Could you restate every entry word for word, minus the pictures?

*** Opening of Task inputs ***

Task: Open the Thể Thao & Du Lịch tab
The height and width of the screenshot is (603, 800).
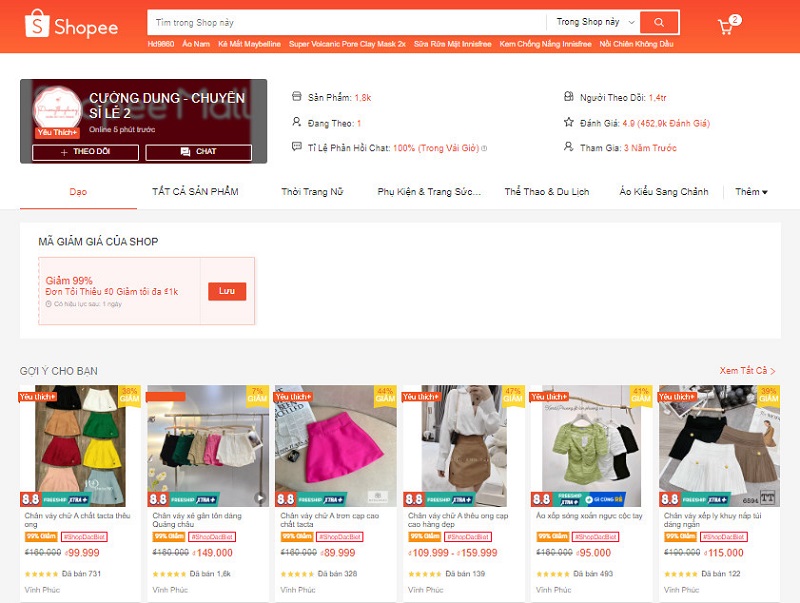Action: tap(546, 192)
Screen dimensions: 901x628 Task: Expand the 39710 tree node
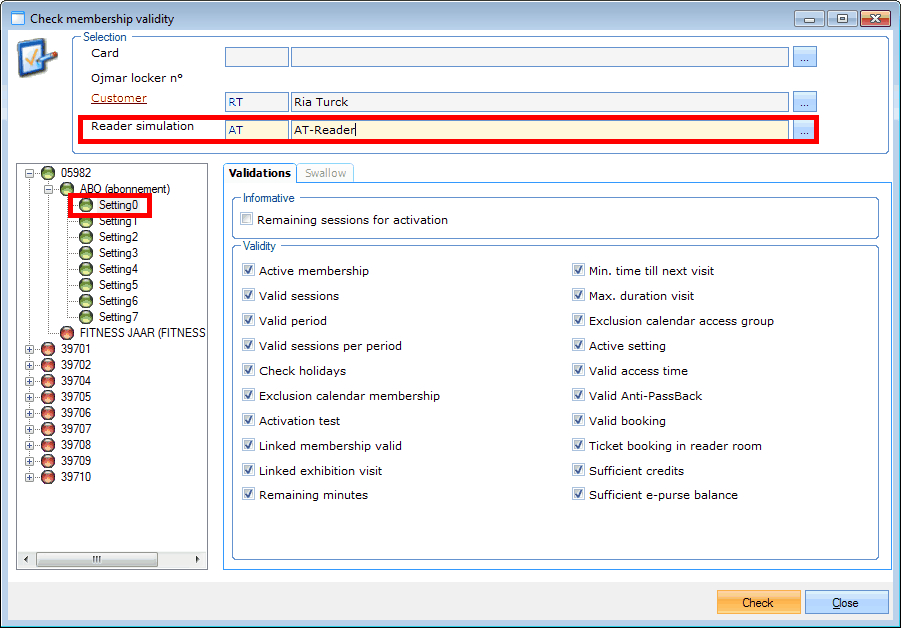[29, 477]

*** Close of Task inputs ***

**Completed task**
Task: Open the Thể Thao & Du Lịch tab
The height and width of the screenshot is (603, 800).
Action: tap(546, 192)
Screen dimensions: 901x628 Task: Expand the 39710 tree node
[29, 477]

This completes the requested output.